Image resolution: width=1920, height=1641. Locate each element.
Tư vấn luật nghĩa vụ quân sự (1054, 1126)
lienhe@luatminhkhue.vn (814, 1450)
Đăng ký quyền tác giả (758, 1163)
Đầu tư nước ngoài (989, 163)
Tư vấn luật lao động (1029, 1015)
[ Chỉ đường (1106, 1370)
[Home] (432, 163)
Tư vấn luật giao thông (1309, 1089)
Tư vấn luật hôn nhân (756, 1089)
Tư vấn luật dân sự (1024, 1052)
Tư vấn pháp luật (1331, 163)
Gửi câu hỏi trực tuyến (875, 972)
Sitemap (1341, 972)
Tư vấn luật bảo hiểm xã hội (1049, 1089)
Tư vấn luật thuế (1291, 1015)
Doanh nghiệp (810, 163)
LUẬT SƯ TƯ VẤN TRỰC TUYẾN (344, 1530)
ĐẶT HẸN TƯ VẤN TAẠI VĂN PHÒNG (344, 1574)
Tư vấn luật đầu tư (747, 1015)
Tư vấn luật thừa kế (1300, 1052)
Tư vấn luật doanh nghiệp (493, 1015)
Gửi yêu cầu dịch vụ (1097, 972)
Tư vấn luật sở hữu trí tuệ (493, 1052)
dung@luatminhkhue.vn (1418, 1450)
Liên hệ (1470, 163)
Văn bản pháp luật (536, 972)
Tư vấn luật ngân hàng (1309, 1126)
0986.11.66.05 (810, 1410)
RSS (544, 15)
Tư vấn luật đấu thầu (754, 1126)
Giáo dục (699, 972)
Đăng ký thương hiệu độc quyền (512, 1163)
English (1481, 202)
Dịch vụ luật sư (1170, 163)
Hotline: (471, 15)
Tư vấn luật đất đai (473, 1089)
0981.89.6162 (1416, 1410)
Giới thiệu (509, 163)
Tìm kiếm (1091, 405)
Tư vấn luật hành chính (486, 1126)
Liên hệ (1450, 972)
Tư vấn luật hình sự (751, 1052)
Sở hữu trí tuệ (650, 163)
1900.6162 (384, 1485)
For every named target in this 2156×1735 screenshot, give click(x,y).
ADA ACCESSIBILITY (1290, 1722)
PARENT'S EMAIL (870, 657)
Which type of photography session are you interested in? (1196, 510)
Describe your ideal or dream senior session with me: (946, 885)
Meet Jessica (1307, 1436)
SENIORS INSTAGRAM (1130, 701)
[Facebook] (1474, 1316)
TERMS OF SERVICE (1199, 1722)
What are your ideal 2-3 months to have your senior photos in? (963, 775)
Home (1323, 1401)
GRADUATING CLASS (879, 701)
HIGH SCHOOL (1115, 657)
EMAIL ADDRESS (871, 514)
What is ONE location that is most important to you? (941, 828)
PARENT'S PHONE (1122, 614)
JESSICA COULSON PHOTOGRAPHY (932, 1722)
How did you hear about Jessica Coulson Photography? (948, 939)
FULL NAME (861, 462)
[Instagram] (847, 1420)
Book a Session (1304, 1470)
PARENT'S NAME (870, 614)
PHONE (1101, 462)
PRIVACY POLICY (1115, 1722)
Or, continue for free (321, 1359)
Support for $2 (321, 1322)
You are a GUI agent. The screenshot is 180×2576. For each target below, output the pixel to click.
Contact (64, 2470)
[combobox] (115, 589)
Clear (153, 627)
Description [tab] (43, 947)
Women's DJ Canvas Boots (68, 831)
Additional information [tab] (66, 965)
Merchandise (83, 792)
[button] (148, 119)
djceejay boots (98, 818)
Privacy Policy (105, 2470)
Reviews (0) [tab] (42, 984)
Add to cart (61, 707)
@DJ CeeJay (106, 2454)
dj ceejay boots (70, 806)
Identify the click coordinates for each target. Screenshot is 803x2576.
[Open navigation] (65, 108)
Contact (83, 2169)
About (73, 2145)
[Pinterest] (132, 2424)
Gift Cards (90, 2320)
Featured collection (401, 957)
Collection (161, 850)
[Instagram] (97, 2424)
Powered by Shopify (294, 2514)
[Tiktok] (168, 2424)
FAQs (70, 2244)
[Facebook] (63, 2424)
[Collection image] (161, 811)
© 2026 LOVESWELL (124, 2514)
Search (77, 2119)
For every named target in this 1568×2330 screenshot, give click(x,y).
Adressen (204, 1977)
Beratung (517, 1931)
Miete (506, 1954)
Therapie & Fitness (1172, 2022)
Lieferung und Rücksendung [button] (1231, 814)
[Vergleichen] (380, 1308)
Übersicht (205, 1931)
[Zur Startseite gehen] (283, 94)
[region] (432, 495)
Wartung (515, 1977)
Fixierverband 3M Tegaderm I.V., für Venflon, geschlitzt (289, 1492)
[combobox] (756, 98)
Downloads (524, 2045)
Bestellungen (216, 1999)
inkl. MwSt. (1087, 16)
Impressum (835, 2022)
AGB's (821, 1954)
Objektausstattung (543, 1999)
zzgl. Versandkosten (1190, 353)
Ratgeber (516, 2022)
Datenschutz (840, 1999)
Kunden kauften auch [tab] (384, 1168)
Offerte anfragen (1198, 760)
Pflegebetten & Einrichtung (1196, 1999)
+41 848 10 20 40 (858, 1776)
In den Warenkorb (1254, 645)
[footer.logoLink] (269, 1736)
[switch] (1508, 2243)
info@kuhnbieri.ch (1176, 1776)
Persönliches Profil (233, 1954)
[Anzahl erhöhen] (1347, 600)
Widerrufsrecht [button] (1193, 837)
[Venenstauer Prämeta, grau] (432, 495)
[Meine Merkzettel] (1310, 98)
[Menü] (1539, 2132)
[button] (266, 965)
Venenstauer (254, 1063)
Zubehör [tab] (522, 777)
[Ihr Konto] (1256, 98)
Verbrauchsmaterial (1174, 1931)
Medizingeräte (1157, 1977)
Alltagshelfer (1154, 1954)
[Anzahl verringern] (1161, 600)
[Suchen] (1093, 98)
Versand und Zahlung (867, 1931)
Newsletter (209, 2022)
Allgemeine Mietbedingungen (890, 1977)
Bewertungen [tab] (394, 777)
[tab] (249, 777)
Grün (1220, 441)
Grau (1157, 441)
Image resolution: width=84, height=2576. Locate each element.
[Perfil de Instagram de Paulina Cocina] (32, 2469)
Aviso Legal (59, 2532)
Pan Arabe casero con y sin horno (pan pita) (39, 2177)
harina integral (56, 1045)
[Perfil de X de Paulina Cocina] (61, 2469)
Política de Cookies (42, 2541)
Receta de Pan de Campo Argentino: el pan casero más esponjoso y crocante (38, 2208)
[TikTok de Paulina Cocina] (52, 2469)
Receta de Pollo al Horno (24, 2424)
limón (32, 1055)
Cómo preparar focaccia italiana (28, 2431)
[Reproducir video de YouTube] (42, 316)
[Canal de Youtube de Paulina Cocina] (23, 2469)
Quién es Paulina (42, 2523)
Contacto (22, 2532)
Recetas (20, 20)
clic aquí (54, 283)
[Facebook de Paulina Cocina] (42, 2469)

━━━

### Exercise details
Every entry, written out exactly, is what the response should contain.

### Answer to the problem
Image resolution: width=1920, height=1641. Locate each element.
Tư vấn luật nghĩa vụ quân sự (1054, 1126)
lienhe@luatminhkhue.vn (814, 1450)
Đăng ký quyền tác giả (758, 1163)
Đầu tư nước ngoài (989, 163)
Tư vấn luật lao động (1029, 1015)
[ Chỉ đường (1106, 1370)
[Home] (432, 163)
Tư vấn luật giao thông (1309, 1089)
Tư vấn luật hôn nhân (756, 1089)
Tư vấn luật dân sự (1024, 1052)
Tư vấn pháp luật (1331, 163)
Gửi câu hỏi trực tuyến (875, 972)
Sitemap (1341, 972)
Tư vấn luật bảo hiểm xã hội (1049, 1089)
Tư vấn luật thuế (1291, 1015)
Doanh nghiệp (810, 163)
LUẬT SƯ TƯ VẤN TRỰC TUYẾN (344, 1530)
ĐẶT HẸN TƯ VẤN TAẠI VĂN PHÒNG (344, 1574)
Tư vấn luật đầu tư (747, 1015)
Tư vấn luật thừa kế (1300, 1052)
Tư vấn luật doanh nghiệp (493, 1015)
Gửi yêu cầu dịch vụ (1097, 972)
Tư vấn luật sở hữu trí tuệ (493, 1052)
dung@luatminhkhue.vn (1418, 1450)
Liên hệ (1470, 163)
Văn bản pháp luật (536, 972)
Tư vấn luật ngân hàng (1309, 1126)
0986.11.66.05 (810, 1410)
RSS (544, 15)
Tư vấn luật đấu thầu (754, 1126)
Giáo dục (699, 972)
Đăng ký thương hiệu độc quyền (512, 1163)
English (1481, 202)
Dịch vụ luật sư (1170, 163)
Hotline: (471, 15)
Tư vấn luật đất đai (473, 1089)
0981.89.6162 (1416, 1410)
Giới thiệu (509, 163)
Tìm kiếm (1091, 405)
Tư vấn luật hành chính (486, 1126)
Liên hệ (1450, 972)
Tư vấn luật hình sự (751, 1052)
Sở hữu trí tuệ (650, 163)
1900.6162 (384, 1485)
For every named target in this 2156×1735 screenshot, give click(x,y).
ADA ACCESSIBILITY (1290, 1722)
PARENT'S EMAIL (870, 657)
Which type of photography session are you interested in? (1196, 510)
Describe your ideal or dream senior session with me: (946, 885)
Meet Jessica (1307, 1436)
SENIORS INSTAGRAM (1130, 701)
[Facebook] (1474, 1316)
TERMS OF SERVICE (1199, 1722)
What are your ideal 2-3 months to have your senior photos in? (963, 775)
Home (1323, 1401)
GRADUATING CLASS (879, 701)
HIGH SCHOOL (1115, 657)
EMAIL ADDRESS (871, 514)
What is ONE location that is most important to you? (941, 828)
PARENT'S PHONE (1122, 614)
JESSICA COULSON PHOTOGRAPHY (932, 1722)
How did you hear about Jessica Coulson Photography? (948, 939)
FULL NAME (861, 462)
[Instagram] (847, 1420)
Book a Session (1304, 1470)
PARENT'S NAME (870, 614)
PHONE (1101, 462)
PRIVACY POLICY (1115, 1722)
Or, continue for free (321, 1359)
Support for $2 (321, 1322)
You are a GUI agent. The screenshot is 180×2576. For each target below, output the pixel to click.
Contact (64, 2470)
[combobox] (115, 589)
Clear (153, 627)
Description [tab] (43, 947)
Women's DJ Canvas Boots (68, 831)
Additional information [tab] (66, 965)
Merchandise (83, 792)
[button] (148, 119)
djceejay boots (98, 818)
Privacy Policy (105, 2470)
Reviews (0) [tab] (42, 984)
Add to cart (61, 707)
@DJ CeeJay (106, 2454)
dj ceejay boots (70, 806)
Identify the click coordinates for each target. Screenshot is 803x2576.
[Open navigation] (65, 108)
Contact (83, 2169)
About (73, 2145)
[Pinterest] (132, 2424)
Gift Cards (90, 2320)
Featured collection (401, 957)
Collection (161, 850)
[Instagram] (97, 2424)
Powered by Shopify (294, 2514)
[Tiktok] (168, 2424)
FAQs (70, 2244)
[Facebook] (63, 2424)
[Collection image] (161, 811)
© 2026 LOVESWELL (124, 2514)
Search (77, 2119)
For every named target in this 1568×2330 screenshot, give click(x,y).
Adressen (204, 1977)
Beratung (517, 1931)
Miete (506, 1954)
Therapie & Fitness (1172, 2022)
Lieferung und Rücksendung [button] (1231, 814)
[Vergleichen] (380, 1308)
Übersicht (205, 1931)
[Zur Startseite gehen] (283, 94)
[region] (432, 495)
Wartung (515, 1977)
Fixierverband 3M Tegaderm I.V., für Venflon, geschlitzt (289, 1492)
[combobox] (756, 98)
Downloads (524, 2045)
Bestellungen (216, 1999)
inkl. MwSt. (1087, 16)
Impressum (835, 2022)
AGB's (821, 1954)
Objektausstattung (543, 1999)
zzgl. Versandkosten (1190, 353)
Ratgeber (516, 2022)
Datenschutz (840, 1999)
Kunden kauften auch [tab] (384, 1168)
Offerte anfragen (1198, 760)
Pflegebetten & Einrichtung (1196, 1999)
+41 848 10 20 40 (858, 1776)
In den Warenkorb (1254, 645)
[footer.logoLink] (269, 1736)
[switch] (1508, 2243)
info@kuhnbieri.ch (1176, 1776)
Persönliches Profil (233, 1954)
[Anzahl erhöhen] (1347, 600)
Widerrufsrecht [button] (1193, 837)
[Venenstauer Prämeta, grau] (432, 495)
[Meine Merkzettel] (1310, 98)
[Menü] (1539, 2132)
[button] (266, 965)
Venenstauer (254, 1063)
Zubehör [tab] (522, 777)
[Ihr Konto] (1256, 98)
Verbrauchsmaterial (1174, 1931)
Medizingeräte (1157, 1977)
Alltagshelfer (1154, 1954)
[Anzahl verringern] (1161, 600)
[Suchen] (1093, 98)
Versand und Zahlung (867, 1931)
Newsletter (209, 2022)
Allgemeine Mietbedingungen (890, 1977)
Bewertungen [tab] (394, 777)
[tab] (249, 777)
Grün (1220, 441)
Grau (1157, 441)
Image resolution: width=84, height=2576. Locate each element.
[Perfil de Instagram de Paulina Cocina] (32, 2469)
Aviso Legal (59, 2532)
Pan Arabe casero con y sin horno (pan pita) (39, 2177)
harina integral (56, 1045)
[Perfil de X de Paulina Cocina] (61, 2469)
Política de Cookies (42, 2541)
Receta de Pan de Campo Argentino: el pan casero más esponjoso y crocante (38, 2208)
[TikTok de Paulina Cocina] (52, 2469)
Receta de Pollo al Horno (24, 2424)
limón (32, 1055)
Cómo preparar focaccia italiana (28, 2431)
[Reproducir video de YouTube] (42, 316)
[Canal de Youtube de Paulina Cocina] (23, 2469)
Quién es Paulina (42, 2523)
Contacto (22, 2532)
Recetas (20, 20)
clic aquí (54, 283)
[Facebook de Paulina Cocina] (42, 2469)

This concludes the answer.